Metadata-Version: 2.1
Name: aws-parquet
Version: 0.5.0
Summary: An object-oriented interface for defining parquet datasets for AWS built on top of awswrangler and pandera
Home-page: https://github.com/marwan116/aws-parquet/
License: MIT
Keywords: pandas,aws,parquet
Author: Marwan Sarieddine
Author-email: sarieddine.marwan@gmail.com
Requires-Python: >=3.8,<=3.11
Classifier: License :: OSI Approved :: MIT License
Classifier: Programming Language :: Python :: 3
Classifier: Programming Language :: Python :: 3.8
Classifier: Programming Language :: Python :: 3.9
Classifier: Programming Language :: Python :: 3.10
Classifier: Programming Language :: Python :: 3.11
Requires-Dist: awswrangler (>=3.1.1,<4.0.0)
Requires-Dist: pandera (>=0.15.1,<0.16.0)
Requires-Dist: pydantic (>=1.10.8,<2.0.0)
Project-URL: Documentation, https://aws-parquet.readthedocs.io/en/latest/
Project-URL: Repository, https://github.com/marwan116/aws-parquet/
Description-Content-Type: text/markdown

# aws-parquet

<br>

[![PyPI version shields.io](https://img.shields.io/pypi/v/aws-parquet.svg)](https://pypi.org/project/aws-parquet/)
[![PyPI license](https://img.shields.io/pypi/l/aws-parquet.svg)](https://pypi.python.org/pypi/)
[![PyPI pyversions](https://img.shields.io/pypi/pyversions/aws-parquet.svg)](https://pypi.python.org/pypi/aws-parquet/)
[![Downloads](https://pepy.tech/badge/aws-parquet/month)](https://pepy.tech/project/aws-parquet)
[![Downloads](https://pepy.tech/badge/aws-parquet)](https://pepy.tech/project/aws-parquet)

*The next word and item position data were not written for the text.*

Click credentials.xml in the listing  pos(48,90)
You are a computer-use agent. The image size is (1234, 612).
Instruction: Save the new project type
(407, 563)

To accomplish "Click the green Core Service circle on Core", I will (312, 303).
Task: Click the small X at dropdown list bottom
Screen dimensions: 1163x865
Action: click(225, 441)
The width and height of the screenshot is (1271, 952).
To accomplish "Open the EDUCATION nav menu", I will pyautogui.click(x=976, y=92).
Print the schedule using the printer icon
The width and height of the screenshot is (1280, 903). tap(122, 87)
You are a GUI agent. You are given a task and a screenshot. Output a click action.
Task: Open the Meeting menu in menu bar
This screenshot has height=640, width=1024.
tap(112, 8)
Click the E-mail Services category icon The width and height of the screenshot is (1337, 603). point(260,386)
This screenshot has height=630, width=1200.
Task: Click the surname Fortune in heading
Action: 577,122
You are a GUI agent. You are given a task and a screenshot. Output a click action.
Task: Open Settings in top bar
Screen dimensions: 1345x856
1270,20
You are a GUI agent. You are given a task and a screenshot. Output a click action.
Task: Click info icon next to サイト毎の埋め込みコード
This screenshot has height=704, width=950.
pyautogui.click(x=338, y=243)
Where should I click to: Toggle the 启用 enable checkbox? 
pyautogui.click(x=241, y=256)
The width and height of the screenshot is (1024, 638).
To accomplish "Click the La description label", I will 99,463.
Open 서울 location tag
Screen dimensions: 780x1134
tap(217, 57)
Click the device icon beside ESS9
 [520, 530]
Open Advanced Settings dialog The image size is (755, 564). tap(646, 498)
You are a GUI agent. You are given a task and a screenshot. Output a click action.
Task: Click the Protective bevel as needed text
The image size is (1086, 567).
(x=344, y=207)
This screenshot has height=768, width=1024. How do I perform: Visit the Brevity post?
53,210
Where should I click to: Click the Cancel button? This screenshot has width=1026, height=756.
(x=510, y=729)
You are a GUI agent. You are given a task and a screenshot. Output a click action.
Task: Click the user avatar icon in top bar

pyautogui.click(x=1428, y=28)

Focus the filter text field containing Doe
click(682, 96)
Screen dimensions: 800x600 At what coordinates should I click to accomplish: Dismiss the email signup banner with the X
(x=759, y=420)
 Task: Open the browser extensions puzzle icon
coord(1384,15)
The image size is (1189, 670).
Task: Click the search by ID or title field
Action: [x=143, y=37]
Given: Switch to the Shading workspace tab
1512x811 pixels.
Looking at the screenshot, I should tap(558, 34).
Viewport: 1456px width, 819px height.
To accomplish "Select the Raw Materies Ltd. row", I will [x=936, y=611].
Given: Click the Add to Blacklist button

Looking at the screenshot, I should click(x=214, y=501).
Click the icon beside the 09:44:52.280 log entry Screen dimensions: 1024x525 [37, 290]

`aws-parquet` is a toolkit than enables working with parquet datasets on AWS. It handles AWS S3 reads/writes, AWS Glue catalog updates and AWS Athena queries by providing a simple and intuitive interface.

## Motivation

The goal is to provide a simple and intuitive interface to create and manage parquet datasets on AWS.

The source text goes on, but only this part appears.